Do this:
Switch every "screenshot" in the data below to "screen capture", and leave everything else as it is.
______
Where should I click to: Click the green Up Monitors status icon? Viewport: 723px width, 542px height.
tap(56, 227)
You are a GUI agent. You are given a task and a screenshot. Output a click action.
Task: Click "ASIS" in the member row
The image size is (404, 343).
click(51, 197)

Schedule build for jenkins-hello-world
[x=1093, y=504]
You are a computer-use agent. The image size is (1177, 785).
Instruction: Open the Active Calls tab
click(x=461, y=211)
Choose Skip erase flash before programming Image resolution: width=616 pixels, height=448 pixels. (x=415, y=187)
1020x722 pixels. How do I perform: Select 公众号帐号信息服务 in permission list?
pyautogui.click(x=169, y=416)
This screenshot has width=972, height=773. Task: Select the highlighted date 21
______
Task response:
Where should I click to: Click the green Up Monitors status icon? Viewport: 723px width, 542px height.
tap(56, 227)
You are a GUI agent. You are given a task and a screen capture. Output a click action.
Task: Click "ASIS" in the member row
The image size is (404, 343).
click(51, 197)

Schedule build for jenkins-hello-world
[x=1093, y=504]
You are a computer-use agent. The image size is (1177, 785).
Instruction: Open the Active Calls tab
click(x=461, y=211)
Choose Skip erase flash before programming Image resolution: width=616 pixels, height=448 pixels. (x=415, y=187)
1020x722 pixels. How do I perform: Select 公众号帐号信息服务 in permission list?
pyautogui.click(x=169, y=416)
This screen capture has width=972, height=773. Task: Select the highlighted date 21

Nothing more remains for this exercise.